A man who donated sperm to a lesbian couple is being made to pay child support.
The Human Fertilisation and Embryology Authority is warning “DIY” donors that they risk financial responsibility unless they go through a licensed clinic.
Men who donate through a clinic have no legal or financial obligation to the child that is conceived and do not have a right to be named on the birth certificate.
Changes in the law in 2005, however, mean that when children turn 18 they can contact the HFEA and ask for the identity of their father.
Andy Bathie, a fireman from London, provided sperm after to civil partners Sharon and Terri Arnold. As this was a private arrangement not organised through the HFEA, he is legally the father.

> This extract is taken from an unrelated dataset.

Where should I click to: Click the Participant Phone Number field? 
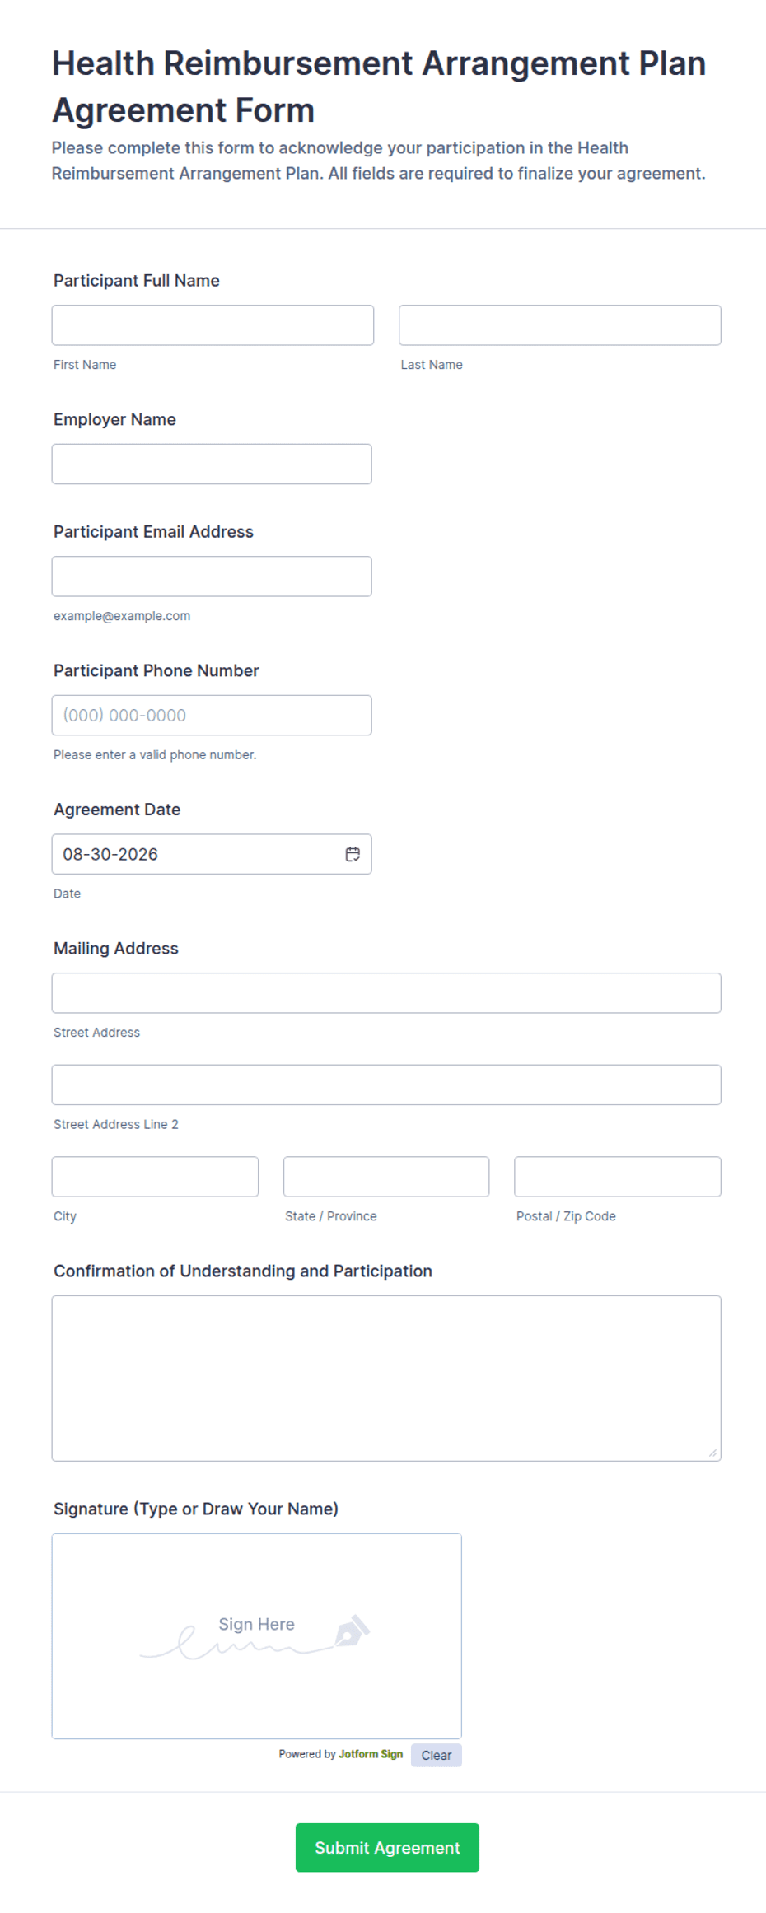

The couple split up and now Mr Bathie has been told by the Child Support Agency to pay thousands of pounds in child maintenance as the biological father of the children, aged four and two.
A spokeswoman for CSA told The Sun: “Unless the child is legally adopted, both biological parents are financially responsible for their children.”

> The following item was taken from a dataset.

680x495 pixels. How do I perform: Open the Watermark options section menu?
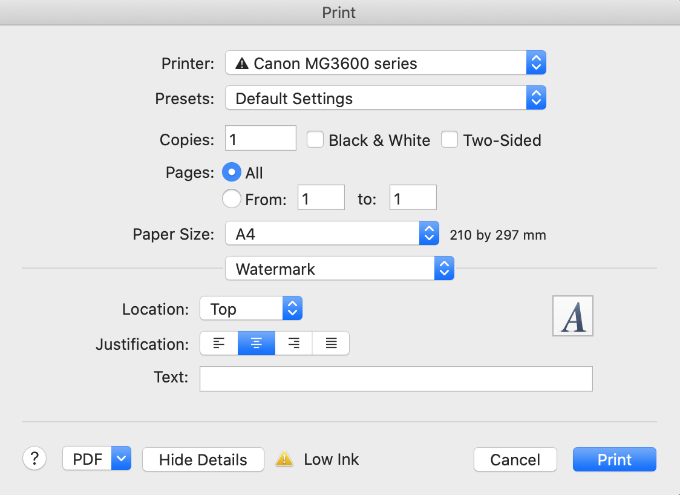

Last month, the House of Lords debated the second reading of the Human Fertilisation and Embryology Bill.
“The Bill includes clear recognition of same-sex couples as legal parents of children conceived through the use of donated sperm, eggs or embryos,” said Lord Darzi of Denham.
“This will mean, for example, that the woman who gives birth and her civil partner will both be recognised as the parents of a child conceived via assisted reproduction. At present, the partner would have to apply to adopt the child.
“Similarly, two men will be able to apply for a parental order to become parents of a child conceived through a surrogacy arrangement. At present, parental orders are open only to married couples.”
But several of those present at the debate expressed opposition over the bill which removes a clause referencing a child’s need for a father.
Baroness Deech, a former chair of the Human Fertilisation and Embryology Authority, acknowledged that “single women and gay couples receive IVF treatment at clinics and have children,” but argued that a child needs a father.
“The argument for removing it is that it is now public policy to treat all families equally and to avoid any discrimination between persons on grounds of gender and sexual orientation and because there are inconsistencies and unknowns in the way that the provision is applied.
“There is no need for a father, it is said, especially given that there is provision in the current Bill for two women to be the legal parents of a child.
“Does a child really not need a father? Clearly, the need for a mother remains unchallenged. It is implicit in the way that the law works. I think that a child needs a father.
“I would argue that the present law is not discriminatory. It applies to men and women: heterosexual couples, homosexual couples, married, cohabiting and others.
“Even if it were discriminatory, it is justified on the ground that the welfare of the child is paramount.”